Bike powered electricity generators are not sustainable - LOW-TECH MAGAZINE


----------



## Moe Ped (Aug 24, 2009)

Harryman said:


> It's great in concept, but there's all sorts of losses in the system. You'd probably have to create twice as much energy as what you'd get back from the battery. Generators are inefficient, batteries are inefficient, etc.
> 
> Bike powered electricity generators are not sustainable - LOW-TECH MAGAZINE


Yep, that was the problem with my pedal-powered toaster; the toaster needed "only" 900 watts but losses from the drive chain, alternator/generator and inverter were right there with what your link states. Lucky to get 60% of the effort transmitted to the toaster. (In other words about 1500 watts to run the 900 watt toaster) Lance???


----------



## av8or (Jun 9, 2013)

Moe Ped said:


> Do you believe in perpetual motion?
> 
> B'cuz that's what you're describing.


lol. It's not a perpetual motion machine because it has a source of energy aka battery. Your'e thinking this way too much. Mine is just a concept. An ebike that would not need to be plugged in to charge the battery, which runs the boost motor, which help you pedal. a concept.. a good concept at that. Can you come up with something better?


----------



## J.B. Weld (Aug 13, 2012)

av8or said:


> lol. It's not a perpetual motion machine because it has a source of energy aka battery. Your'e thinking this way too much. Mine is just a concept. An ebike that would not need to be plugged in to charge the battery, which runs the boost motor, which help you pedal. a concept.. a good concept at that. Can you come up with something better?
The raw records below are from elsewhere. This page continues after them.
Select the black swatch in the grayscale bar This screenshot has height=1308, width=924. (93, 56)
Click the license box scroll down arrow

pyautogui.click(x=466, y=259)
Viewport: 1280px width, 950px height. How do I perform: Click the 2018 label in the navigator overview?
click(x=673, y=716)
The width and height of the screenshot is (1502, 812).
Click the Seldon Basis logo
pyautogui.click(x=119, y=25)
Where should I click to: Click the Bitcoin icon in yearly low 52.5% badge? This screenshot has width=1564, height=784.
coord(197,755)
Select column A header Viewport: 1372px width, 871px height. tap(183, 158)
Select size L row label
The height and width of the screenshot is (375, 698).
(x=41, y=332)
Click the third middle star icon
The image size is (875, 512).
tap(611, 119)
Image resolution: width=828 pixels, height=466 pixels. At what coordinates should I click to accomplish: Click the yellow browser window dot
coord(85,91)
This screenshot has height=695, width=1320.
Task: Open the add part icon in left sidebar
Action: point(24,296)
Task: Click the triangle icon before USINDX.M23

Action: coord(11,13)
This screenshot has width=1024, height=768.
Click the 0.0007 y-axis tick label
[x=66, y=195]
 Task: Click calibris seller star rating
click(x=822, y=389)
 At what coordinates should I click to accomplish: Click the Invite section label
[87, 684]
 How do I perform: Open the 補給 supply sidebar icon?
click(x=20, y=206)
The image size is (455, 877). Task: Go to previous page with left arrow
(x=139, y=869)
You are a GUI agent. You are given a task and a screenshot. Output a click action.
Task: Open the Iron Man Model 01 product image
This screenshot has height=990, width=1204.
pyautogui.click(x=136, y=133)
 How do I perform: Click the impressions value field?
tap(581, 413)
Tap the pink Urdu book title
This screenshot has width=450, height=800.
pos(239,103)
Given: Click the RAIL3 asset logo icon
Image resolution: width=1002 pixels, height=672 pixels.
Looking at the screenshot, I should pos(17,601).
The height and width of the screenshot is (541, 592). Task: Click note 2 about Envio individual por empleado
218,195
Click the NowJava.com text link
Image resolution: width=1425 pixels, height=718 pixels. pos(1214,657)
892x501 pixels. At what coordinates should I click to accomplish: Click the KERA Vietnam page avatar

But the appealing thing about e-bikes is that you get an extra "free" boost from the motor in addition to power supplied by pedaling. Your concept would require more energy from the rider than it could return, a net loss, which is why I suggested bypassing the generator idea and to just apply the power to the wheel.

A battery can be a power source but it can't generate power, only store it.


----------



## av8or (Jun 9, 2013)

J.B. Weld said:


> But the appealing thing about e-bikes is that you get an extra "free" boost from the motor in addition to power supplied by pedaling. Your concept would require more energy from the rider than it could return, a net loss, which is why I suggested bypassing the generator idea and to just apply the power to the wheel.
> 
> A battery can be a power source but it can't generate power, only store it.


Another concept, Reduction gears.. pedal less but generate more power to charge battery. One more concept, smaller, lighter but powerful motors. We can all go on back and forth with this. My main premise is an ebike that self charges the battery, no more plugging in. Now how to apply it is anyones best guess. i came up with one.


----------



## J.B. Weld (Aug 13, 2012)

An e-bike motor/generator that is charged by using the riders energy would have to exceed 100% efficiency to match the efficiency of a bicycle. Good luck!


----------



## alexbn921 (Mar 31, 2009)

av8or you should read up on generators and motors.
Put simply so you can understand: Your idea is horrible. :madman:

A typical bike is 95% efficient. In other words 5% of your energy is wasted.
Pedaling a generator is 60% efficient when you factor in the losses from the battery and motor.

Now when you get on your heavy electric bike and pedal you go 35% slower for the same output with 30-40 lbs of extra weight. Factor in the weight and hills eat even more of your power. You also need two motors and two controllers which doubles the cost.

At this point you're just riding a really crappy heavy slow normal bike.

I see a kickstarter in your future. :thumbsup:


----------



## av8or (Jun 9, 2013)

J.B. Weld said:


> An e-bike motor/generator that is charged by using the riders energy would have to exceed 100% efficiency to match the efficiency of a bicycle. Good luck!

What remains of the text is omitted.